:: DATA IN THIS EXERCISE ::

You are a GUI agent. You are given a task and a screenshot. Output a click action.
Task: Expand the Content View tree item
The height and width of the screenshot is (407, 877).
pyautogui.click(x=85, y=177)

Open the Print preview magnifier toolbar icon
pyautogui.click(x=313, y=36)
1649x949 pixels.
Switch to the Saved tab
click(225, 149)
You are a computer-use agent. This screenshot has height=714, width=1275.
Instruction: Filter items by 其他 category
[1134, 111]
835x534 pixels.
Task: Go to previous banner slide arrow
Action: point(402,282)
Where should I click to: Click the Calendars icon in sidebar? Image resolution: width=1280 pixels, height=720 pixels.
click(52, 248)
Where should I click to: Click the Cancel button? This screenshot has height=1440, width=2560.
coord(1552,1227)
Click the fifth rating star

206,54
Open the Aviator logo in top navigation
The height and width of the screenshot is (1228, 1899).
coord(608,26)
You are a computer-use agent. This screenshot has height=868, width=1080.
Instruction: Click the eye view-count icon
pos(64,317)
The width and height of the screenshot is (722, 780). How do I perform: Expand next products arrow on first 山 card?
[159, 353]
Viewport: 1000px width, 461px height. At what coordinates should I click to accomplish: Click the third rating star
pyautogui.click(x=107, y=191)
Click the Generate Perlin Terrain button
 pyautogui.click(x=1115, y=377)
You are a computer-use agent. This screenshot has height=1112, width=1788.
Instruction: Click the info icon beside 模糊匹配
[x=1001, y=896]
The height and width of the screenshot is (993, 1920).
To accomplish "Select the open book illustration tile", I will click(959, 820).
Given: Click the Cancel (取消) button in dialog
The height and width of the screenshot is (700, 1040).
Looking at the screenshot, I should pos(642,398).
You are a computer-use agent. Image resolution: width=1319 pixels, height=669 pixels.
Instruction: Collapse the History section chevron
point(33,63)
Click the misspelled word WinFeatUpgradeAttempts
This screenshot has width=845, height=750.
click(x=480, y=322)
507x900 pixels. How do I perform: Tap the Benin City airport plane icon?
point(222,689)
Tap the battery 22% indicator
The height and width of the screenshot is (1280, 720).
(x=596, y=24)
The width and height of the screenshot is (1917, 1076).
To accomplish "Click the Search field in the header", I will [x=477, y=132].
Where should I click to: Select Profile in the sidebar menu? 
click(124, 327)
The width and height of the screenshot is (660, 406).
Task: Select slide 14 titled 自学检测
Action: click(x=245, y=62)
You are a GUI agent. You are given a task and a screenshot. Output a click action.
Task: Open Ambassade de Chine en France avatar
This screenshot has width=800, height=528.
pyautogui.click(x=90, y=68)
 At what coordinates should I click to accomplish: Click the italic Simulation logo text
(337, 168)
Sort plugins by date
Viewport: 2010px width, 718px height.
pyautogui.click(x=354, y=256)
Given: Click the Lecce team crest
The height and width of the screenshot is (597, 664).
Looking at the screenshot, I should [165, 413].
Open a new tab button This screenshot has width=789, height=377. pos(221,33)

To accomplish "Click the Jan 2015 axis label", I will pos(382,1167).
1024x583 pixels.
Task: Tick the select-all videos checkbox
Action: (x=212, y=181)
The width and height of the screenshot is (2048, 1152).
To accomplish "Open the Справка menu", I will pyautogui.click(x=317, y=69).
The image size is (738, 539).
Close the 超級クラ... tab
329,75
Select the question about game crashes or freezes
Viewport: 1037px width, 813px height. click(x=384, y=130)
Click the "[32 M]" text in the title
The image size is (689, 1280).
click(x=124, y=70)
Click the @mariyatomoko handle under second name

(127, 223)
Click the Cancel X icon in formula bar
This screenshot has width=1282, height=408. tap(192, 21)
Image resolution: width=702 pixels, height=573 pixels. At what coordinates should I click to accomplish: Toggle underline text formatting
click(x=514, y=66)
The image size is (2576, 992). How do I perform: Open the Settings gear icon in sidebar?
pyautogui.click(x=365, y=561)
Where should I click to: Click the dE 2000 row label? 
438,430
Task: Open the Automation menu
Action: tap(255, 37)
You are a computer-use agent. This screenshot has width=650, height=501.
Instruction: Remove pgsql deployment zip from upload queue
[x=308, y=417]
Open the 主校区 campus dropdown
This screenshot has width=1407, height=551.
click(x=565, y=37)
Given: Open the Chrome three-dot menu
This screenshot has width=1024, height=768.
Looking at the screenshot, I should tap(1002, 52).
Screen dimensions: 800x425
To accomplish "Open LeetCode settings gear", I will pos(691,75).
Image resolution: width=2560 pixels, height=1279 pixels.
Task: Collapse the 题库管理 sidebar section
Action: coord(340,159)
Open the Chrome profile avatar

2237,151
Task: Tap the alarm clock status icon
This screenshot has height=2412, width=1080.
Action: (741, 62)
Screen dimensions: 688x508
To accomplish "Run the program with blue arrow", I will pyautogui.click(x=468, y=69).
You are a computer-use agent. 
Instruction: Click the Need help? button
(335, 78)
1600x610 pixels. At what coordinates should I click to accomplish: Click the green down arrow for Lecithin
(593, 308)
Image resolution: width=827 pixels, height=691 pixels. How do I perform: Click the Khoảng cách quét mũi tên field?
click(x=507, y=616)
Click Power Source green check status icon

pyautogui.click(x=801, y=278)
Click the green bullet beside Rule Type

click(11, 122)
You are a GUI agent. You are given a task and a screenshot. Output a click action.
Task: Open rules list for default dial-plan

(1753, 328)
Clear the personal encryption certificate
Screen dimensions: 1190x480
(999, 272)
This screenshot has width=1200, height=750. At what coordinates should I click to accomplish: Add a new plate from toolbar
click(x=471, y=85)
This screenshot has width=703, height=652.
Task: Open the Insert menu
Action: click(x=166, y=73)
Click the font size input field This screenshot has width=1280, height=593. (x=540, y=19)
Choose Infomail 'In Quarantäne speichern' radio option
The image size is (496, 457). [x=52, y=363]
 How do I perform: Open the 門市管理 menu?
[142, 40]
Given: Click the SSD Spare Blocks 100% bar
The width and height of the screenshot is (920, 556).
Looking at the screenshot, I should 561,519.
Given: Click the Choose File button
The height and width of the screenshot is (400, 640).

:: STATED GOAL ::
List every line of the records that contains the word "icon", copying each one in full.

:: ANSWER TO THIS EXERCISE ::
Open the Print preview magnifier toolbar icon
Where should I click to: Click the Calendars icon in sidebar? Image resolution: width=1280 pixels, height=720 pixels.
Instruction: Click the eye view-count icon
Instruction: Click the info icon beside 模糊匹配
507x900 pixels. How do I perform: Tap the Benin City airport plane icon?
Click the Cancel X icon in formula bar
The image size is (2576, 992). How do I perform: Open the Settings gear icon in sidebar?
Task: Tap the alarm clock status icon
Click Power Source green check status icon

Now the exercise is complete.